We thank the reviewer for their feedback. Below, we address some of the key concerns raised.

Comparisons to GPTQ: As pointed out in our paper, the arbitrary order used by GPTQ usually leads to drop in quality, especially in extreme bit quantization. Our work tries to address this drawback of GPTQ via efficient greedy coordinate descent strategies. As pointed out by the reviewer, while OBQ also performs CD, its update rule is drastically different from ours and is very inefficient. This is because OBQ involves updating all the un-quantized coordinates in each iteration, which is very inefficient on accelerators such as GPUs, TPUs. As a result of this, the OBQ paper only managed to show experiments on ResNet models with a few million parameters.
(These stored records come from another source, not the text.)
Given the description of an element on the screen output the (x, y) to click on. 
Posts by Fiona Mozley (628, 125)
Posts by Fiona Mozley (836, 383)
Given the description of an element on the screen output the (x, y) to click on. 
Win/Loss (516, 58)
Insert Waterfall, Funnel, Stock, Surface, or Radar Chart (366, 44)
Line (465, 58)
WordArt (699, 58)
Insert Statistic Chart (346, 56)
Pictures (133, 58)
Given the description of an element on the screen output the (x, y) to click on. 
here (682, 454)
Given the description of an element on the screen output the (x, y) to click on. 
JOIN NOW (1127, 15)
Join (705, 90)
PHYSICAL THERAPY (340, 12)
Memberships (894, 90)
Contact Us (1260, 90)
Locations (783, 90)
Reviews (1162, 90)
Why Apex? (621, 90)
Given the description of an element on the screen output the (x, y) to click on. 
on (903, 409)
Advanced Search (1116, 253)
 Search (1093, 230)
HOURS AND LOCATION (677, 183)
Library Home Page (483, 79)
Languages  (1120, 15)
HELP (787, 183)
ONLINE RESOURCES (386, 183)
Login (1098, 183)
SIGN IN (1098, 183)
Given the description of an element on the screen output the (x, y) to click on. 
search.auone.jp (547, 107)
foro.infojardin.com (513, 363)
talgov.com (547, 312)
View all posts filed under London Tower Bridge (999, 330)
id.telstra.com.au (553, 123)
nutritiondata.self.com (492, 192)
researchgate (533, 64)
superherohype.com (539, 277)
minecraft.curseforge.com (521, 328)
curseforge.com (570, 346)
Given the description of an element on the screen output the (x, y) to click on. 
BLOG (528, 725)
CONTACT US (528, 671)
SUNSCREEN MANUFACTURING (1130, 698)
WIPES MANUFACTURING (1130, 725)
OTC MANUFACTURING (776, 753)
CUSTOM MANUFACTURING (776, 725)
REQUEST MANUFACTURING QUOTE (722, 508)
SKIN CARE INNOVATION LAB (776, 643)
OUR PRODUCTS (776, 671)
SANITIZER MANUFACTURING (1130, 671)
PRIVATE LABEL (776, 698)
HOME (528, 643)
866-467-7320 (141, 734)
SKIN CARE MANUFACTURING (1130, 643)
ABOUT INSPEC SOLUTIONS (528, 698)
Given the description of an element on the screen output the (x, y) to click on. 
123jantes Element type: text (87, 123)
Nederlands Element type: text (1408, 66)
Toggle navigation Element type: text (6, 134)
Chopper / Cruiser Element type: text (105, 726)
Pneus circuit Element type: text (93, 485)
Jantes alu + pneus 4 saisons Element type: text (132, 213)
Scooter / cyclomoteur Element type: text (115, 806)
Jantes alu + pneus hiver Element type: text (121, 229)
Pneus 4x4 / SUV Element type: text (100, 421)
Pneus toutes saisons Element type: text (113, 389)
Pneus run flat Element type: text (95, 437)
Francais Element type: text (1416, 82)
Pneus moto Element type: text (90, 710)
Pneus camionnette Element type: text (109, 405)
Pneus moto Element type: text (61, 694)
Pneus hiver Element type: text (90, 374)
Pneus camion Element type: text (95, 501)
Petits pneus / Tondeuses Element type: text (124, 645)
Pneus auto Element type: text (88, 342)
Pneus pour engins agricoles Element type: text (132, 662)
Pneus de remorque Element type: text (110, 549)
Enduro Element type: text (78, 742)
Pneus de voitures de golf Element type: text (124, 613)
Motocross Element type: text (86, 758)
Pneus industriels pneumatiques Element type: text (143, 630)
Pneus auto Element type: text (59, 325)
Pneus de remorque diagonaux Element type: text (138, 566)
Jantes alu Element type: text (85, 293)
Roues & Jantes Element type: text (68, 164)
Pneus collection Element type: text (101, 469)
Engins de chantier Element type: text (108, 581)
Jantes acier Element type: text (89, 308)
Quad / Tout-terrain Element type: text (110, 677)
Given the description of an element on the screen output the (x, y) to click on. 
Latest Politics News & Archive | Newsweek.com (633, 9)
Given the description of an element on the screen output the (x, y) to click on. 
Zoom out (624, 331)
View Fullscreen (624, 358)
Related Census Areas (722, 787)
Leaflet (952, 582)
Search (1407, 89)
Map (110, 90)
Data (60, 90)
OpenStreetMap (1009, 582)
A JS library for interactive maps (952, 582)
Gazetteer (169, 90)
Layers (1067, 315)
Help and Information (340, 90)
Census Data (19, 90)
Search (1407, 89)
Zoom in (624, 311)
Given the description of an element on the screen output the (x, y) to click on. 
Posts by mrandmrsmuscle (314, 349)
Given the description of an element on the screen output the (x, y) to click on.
Our work addresses this drawback by providing efficient coordinate descent strategies which can scale to models with 100B parameters. Our algorithm is simple and only involves updating a single coordinate in each step.

Computational cost: We would like to first note that on a multiple GPU setting, GPTQ and the CD variant of CDQuant have comparable runtimes. For FFN1 (FFN2) quantization, CD is 5x (2x) slower than GPTQ on 8 H100 GPUs. For the single GPU setting, the gap between their runtimes is more pronounced. However, as shown in Table 22 in Appendix F.4, CDQuant, even with 1/8th of the iterations, achieves better perplexity than GPTQ. Also, in Figure 1 in Appendix F.4 (please look at the updated paper), CD’s L2 activation reconstruction error converges in roughly 1/8th of the iterations across several settings. This reduction in iterations makes the runtime of CDQuant comparable to GPTQ. Moreover, in Table 21, in Appendix F.4, we show that replacing BCD with CD for FFN2 quantization does not lead to a significant performance drop. Since quantizing FFN2 is a bottleneck for BCD, this substitution significantly speeds it up. With the above two modifications, BCD can be considerably sped up, and CD could even run faster than GPTQ. As future work, we will work on writing kernels to implement the gathers and scatters in our algorithm efficiently.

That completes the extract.